Court Opinion

ID: 1642968
Source: CourtListenerOpinion
Date Created: 2013-10-30 07:00:17.500508+00
Date Added: 2024-06-11T10:07:12.301609
License: Public Domain

901 So.2d 922 (2005)
Sanford Paul BUTLER, Appellant,
v.
STATE of Florida, Appellee.
No. 2D02-4556.
District Court of Appeal of Florida, Second District.
April 22, 2005.
*923 Sanford Paul Butler, pro se.
Charles J. Crist, Jr., Attorney General, Tallahassee, and Jenny Scavino Sieg and Susan M. Shanahan, Assistant Attorneys General, Tampa, for Appellee.
NORTHCUTT, Judge.
Sanford Paul Butler appeals the summary denial of his motion to vacate restitution orders in five cases, asserting that the trial court lacked jurisdiction because it failed to enter restitution orders within a self-imposed deadline. We affirm.
In 2001, Butler pleaded no contest to multiple counts of burglary and grand theft in five separate cases. He was adjudicated guilty and sentenced to concurrent terms of eighteen years in prison. He was also ordered to pay restitution. Butler's convictions and sentences were affirmed on direct appeal. Butler v. State, 826 So.2d 293 (Fla. 2d DCA 2002) (table decision).
In 2002, Butler filed a motion to vacate the restitution orders. Butler claimed that at sentencing, the court had not ordered restitution but had only reserved jurisdiction for thirty days to do so. Because the restitution orders were entered more than thirty days after sentencing, Butler claimed that the court lost jurisdiction. According to the sentencing documents and a partial transcript attached to Butler's motion, the court reserved jurisdiction for thirty days to determine restitution. The sentences listed the victim's names and addresses for each offense, and it ordered all monetary obligations except restitution to run concurrently to the first case. The restitution orders were entered fifty-five days after sentencing, and each order stated as follows: "The Defendant in the foregoing cause having been ordered to pay restitution to [a specified victim], and the State Attorney having been advised by Counsel for the Defendant there is no objection to the amount ..., it is thereupon ORDERED that the Defendant Sanford Butler pay" a specified amount of restitution. Butler's motion to vacate the restitution orders was summarily denied.
*924 Under Florida Rule of Criminal Procedure 3.800(c), formerly rule 3.800(b), a legal sentence may be reduced or modified within sixty days after that sentence has been imposed. Referencing this rule, the supreme court has held that "an order of restitution must be imposed at the time of sentencing or within sixty days thereafter." State v. Sanderson, 625 So.2d 471, 473 (Fla.1993).

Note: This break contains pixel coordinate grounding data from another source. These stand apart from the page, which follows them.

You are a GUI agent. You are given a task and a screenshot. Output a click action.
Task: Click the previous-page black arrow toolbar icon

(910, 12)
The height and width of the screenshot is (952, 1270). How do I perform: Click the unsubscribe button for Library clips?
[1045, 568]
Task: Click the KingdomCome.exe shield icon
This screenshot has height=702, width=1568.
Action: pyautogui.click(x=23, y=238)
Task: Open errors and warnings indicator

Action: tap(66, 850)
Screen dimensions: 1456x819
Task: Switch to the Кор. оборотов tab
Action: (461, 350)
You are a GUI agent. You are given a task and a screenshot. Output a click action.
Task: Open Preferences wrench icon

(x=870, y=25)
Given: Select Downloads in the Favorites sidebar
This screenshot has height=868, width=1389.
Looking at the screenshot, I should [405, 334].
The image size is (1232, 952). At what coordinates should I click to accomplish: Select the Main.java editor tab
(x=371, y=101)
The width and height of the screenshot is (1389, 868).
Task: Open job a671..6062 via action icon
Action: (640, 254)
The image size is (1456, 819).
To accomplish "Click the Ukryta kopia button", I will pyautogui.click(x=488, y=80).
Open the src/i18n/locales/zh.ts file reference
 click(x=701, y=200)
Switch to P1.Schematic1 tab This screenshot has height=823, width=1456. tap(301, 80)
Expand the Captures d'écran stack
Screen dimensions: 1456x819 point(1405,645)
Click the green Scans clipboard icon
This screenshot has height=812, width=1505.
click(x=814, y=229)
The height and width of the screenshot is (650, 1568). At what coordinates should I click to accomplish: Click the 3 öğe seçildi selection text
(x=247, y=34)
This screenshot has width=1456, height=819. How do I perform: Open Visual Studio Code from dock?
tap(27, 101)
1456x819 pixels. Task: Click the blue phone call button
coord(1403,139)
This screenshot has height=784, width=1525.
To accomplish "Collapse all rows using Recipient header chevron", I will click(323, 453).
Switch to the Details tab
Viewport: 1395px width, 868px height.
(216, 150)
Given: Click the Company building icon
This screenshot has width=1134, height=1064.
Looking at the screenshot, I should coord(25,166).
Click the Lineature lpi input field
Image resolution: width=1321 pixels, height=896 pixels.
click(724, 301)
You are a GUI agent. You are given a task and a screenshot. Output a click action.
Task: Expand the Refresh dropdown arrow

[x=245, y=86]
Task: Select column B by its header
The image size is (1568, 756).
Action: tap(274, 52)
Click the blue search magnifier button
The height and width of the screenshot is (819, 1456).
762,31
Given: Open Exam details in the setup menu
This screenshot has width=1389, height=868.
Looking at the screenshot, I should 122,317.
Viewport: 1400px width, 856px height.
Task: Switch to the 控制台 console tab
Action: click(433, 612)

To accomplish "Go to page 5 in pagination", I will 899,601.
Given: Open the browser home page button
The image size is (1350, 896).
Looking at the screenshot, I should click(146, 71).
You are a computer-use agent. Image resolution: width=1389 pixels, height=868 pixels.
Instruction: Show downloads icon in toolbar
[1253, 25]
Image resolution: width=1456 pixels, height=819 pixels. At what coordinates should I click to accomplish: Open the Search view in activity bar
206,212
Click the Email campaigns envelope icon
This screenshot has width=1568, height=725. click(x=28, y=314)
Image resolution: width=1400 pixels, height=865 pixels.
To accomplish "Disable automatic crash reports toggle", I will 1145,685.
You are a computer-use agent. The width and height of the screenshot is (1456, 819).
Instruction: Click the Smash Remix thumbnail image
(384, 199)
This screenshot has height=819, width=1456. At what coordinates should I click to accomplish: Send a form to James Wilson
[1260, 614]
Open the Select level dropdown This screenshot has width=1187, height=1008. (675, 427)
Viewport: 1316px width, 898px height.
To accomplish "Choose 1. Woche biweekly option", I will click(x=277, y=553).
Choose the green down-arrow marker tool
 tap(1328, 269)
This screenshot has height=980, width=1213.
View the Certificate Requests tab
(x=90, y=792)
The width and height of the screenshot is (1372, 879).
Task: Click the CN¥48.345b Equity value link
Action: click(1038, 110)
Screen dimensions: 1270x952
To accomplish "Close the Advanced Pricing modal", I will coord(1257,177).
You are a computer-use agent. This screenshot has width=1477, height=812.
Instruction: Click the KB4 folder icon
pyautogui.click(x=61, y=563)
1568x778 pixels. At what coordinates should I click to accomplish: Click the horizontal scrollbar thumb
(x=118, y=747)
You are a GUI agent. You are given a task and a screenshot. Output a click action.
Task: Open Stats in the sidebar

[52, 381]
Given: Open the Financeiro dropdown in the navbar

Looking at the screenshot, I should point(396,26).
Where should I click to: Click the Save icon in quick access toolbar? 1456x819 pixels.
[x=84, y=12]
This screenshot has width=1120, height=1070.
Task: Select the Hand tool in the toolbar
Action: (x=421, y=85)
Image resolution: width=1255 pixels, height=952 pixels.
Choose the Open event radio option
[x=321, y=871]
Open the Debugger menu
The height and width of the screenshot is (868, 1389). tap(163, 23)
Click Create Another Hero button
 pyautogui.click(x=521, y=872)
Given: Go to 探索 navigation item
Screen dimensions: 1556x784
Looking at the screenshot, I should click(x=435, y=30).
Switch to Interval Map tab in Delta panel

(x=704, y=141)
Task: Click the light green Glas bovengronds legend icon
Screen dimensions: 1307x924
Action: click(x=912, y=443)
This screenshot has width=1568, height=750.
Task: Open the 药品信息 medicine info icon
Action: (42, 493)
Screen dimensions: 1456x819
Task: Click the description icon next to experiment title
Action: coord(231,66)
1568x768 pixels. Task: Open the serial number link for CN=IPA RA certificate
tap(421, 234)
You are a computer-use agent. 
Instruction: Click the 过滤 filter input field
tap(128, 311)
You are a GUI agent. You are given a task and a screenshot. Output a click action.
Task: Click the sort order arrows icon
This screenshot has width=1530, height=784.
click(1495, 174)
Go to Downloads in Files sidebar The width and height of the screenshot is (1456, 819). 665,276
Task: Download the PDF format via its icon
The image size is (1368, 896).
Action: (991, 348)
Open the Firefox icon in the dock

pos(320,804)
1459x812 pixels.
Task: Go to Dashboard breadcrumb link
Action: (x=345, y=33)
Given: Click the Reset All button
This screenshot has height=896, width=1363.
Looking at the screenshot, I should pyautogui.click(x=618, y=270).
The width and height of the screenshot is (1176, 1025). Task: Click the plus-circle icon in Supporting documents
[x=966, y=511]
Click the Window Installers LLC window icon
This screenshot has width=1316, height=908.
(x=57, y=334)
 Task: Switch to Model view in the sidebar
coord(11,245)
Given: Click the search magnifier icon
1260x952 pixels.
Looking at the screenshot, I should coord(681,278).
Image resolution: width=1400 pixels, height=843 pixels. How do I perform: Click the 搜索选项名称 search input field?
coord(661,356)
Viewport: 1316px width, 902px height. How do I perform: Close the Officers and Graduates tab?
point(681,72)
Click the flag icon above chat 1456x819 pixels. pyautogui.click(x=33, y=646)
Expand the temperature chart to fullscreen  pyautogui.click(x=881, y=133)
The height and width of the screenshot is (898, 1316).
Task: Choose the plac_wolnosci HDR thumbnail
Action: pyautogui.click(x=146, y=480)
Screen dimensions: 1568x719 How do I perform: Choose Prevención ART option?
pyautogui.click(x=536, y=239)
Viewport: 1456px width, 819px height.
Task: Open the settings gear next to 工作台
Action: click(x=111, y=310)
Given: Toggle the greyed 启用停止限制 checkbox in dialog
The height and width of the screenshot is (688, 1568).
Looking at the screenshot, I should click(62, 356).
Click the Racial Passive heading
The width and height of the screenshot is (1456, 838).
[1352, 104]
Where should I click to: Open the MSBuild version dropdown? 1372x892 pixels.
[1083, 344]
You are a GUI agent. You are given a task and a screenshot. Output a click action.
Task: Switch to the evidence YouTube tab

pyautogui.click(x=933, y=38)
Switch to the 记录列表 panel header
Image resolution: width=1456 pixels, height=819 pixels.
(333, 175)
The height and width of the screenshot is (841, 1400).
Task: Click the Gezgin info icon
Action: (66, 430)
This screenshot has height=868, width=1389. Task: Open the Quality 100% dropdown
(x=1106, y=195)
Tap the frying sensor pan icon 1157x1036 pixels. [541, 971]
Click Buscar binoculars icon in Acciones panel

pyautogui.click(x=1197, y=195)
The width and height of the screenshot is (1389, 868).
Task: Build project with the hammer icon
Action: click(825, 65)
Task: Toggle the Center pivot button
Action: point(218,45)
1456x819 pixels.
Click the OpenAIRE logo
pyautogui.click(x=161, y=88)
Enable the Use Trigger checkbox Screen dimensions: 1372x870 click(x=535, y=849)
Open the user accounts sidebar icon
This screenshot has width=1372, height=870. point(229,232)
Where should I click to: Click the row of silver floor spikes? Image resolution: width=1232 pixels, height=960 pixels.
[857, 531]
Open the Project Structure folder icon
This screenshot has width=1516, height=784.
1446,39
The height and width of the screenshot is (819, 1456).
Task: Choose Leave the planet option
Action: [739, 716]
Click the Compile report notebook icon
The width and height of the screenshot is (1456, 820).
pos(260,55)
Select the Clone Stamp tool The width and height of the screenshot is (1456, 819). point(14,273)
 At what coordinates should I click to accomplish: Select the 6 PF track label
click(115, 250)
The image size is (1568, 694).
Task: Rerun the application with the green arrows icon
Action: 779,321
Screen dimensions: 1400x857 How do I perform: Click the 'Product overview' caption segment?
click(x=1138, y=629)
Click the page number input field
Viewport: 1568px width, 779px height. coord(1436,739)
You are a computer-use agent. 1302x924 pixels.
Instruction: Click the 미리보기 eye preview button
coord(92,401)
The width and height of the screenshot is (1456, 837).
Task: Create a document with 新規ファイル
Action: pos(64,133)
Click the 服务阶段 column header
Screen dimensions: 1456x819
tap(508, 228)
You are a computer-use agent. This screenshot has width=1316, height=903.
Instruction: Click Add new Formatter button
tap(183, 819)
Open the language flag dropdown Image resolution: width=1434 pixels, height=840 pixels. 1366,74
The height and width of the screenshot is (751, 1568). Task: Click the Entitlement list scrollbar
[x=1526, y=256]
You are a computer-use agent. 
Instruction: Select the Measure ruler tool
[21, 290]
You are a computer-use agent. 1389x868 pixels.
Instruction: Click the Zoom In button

Butler relies on C.W. v. State, 637 So.2d 28 (Fla. 2d DCA 1994), to support his contention that the circuit court lacked jurisdiction to order restitution when it exceeded a self-imposed time limit of thirty days. But in C.W., the circuit court set restitution at zero and provided thirty days for the State to object. This court held that "since the state failed to object within the thirty-day limit, the court lost jurisdiction of the matter, and restitution was finally and permanently set at zero." 637 So.2d at 29. C.W. is distinguishable because in this case, the court reserved jurisdiction to order restitution and entered restitution orders fifty-five days after sentencing. These orders were entered within the sixty-day jurisdictional period. Accordingly, we do not find Butler's claim to be well-taken, and we affirm the court's summary denial of Butler's motion.
But in reviewing this case, we have noticed that the restitution orders were apparently entered after the notice of appeal was filed. "A trial court does not have jurisdiction to hold a restitution hearing or enter an order of restitution after a notice of appeal has been filed, even though the trial court may have previously ordered restitution and reserved jurisdiction only as to the amount." Pearson v. State, 686 So.2d 721, 721 (Fla. 2d DCA 1997). Therefore, our affirmance is without prejudice to any right Butler may have to collaterally attack the restitution orders on this basis. See Strayer v. State, 676 So.2d 77 (Fla. 2d DCA 1996) (stating that a prisoner may collaterally attack a restitution order that was entered while the trial court lacked jurisdiction). If he does, the circuit court must determine whether the stipulation as to the amount was valid and thus remains binding on Butler. See M.H. v. State, 614 So.2d 657 (Fla. 2d DCA 1993).
Affirmed.
STRINGER, J., and DANAHY, PAUL W., Senior Judge, Concur.